But you see, the small catch is, there is no unsuspecting deer, you should probably strike it and change it to ‘expectant deer’. There is only a deer playing along through the entire charade, with a one-word speaking part. The catch is, the deer might decide to improvise, then you are really screwed. Because, all of your preparations, all of your routines, prepared you for the yes, so much so, that the no was merely an insignificant statistical possibility. But what happens when the tables are turned, and the yes becomes an insignificant statistical possibility? Are you prepared enough for the day when the deer stalks the tiger, and you have nowhere to hide?

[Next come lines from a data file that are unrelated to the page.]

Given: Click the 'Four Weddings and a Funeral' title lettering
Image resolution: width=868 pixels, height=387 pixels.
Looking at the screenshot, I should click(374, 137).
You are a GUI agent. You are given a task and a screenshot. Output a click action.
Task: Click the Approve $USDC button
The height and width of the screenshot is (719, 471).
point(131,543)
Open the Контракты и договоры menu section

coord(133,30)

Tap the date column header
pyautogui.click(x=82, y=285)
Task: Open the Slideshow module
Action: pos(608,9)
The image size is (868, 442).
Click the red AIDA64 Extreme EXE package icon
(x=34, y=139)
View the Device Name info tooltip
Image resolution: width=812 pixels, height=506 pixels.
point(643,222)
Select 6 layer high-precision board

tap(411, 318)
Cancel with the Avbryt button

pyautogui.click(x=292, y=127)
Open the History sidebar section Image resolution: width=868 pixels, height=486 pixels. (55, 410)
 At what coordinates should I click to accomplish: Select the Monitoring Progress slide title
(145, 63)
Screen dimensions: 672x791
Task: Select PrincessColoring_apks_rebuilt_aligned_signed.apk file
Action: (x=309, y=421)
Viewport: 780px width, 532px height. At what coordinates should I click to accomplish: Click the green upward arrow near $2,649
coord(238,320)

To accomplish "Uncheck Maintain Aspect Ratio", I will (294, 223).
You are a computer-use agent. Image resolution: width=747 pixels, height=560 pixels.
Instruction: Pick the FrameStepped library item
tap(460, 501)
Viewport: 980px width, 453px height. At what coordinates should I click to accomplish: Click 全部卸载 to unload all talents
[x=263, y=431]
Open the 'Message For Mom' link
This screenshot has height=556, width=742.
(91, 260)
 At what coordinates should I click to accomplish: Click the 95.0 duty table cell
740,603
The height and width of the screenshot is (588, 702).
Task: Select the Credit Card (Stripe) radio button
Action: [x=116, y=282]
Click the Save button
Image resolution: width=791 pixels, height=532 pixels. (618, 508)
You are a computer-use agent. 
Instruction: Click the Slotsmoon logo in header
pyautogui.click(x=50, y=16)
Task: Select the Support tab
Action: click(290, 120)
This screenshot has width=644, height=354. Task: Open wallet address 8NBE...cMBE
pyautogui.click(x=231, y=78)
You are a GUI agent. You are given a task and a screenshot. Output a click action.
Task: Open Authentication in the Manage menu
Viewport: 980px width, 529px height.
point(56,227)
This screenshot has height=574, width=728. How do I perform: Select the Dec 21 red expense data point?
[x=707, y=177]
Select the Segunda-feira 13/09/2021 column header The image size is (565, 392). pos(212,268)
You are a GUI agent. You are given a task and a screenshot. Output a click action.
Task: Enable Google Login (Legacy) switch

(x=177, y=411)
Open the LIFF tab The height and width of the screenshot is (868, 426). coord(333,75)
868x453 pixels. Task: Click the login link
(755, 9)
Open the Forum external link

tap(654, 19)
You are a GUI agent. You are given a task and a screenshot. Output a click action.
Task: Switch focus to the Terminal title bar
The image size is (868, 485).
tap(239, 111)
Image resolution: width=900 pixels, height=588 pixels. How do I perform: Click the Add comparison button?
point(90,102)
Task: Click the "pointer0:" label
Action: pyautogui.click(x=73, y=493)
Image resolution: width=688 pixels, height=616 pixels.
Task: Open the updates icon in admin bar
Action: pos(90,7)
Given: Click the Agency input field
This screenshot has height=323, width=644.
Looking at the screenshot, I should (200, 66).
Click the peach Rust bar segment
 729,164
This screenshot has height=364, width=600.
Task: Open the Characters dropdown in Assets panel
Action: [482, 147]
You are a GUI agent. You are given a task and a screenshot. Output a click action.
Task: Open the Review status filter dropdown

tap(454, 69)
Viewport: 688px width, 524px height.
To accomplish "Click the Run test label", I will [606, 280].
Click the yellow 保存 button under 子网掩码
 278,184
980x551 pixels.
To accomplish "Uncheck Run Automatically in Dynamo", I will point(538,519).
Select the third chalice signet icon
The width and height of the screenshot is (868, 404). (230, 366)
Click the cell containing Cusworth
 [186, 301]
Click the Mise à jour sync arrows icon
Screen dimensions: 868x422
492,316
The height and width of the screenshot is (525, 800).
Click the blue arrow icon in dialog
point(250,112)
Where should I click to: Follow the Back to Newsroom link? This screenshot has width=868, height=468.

The thing is, we want something so badly, that we want to believe the other person wants it as much, and so try to rub it off onto them, at times and circumstances when they are cornered into agreeing. I mean, if somebody spent a zillion bucks to make you feel like royalty, and then in return asked you a simple thing like ‘go walk into this cage for me’, it would feel downright awkward to say anything but yes, irrespective of the consequences. But, true love lies in choice, and that sometimes means abiding by and respecting the other person’s choice, however conflicting and detrimental it may be to our own choice. If you really love someone, then why should you not give them a fair chance at exercising their choice, unless of course you fear that their rational-minded choice may not be something palatable to you. Sometimes it sounds like a politician who has done months of canvassing, and then on D-Day hires a limo to drop the voter and a valet to hold an umbrella over the voter’s head until he finishes voting. For some weird reason, that smells of rank insecurity, but then maybe, love today, is really that.

What the voter fails to sometimes comprehend is, what happens after the vote is cast? Will the valet and limo still be in service for them? The answer to that, is what guides the real freedom of choice.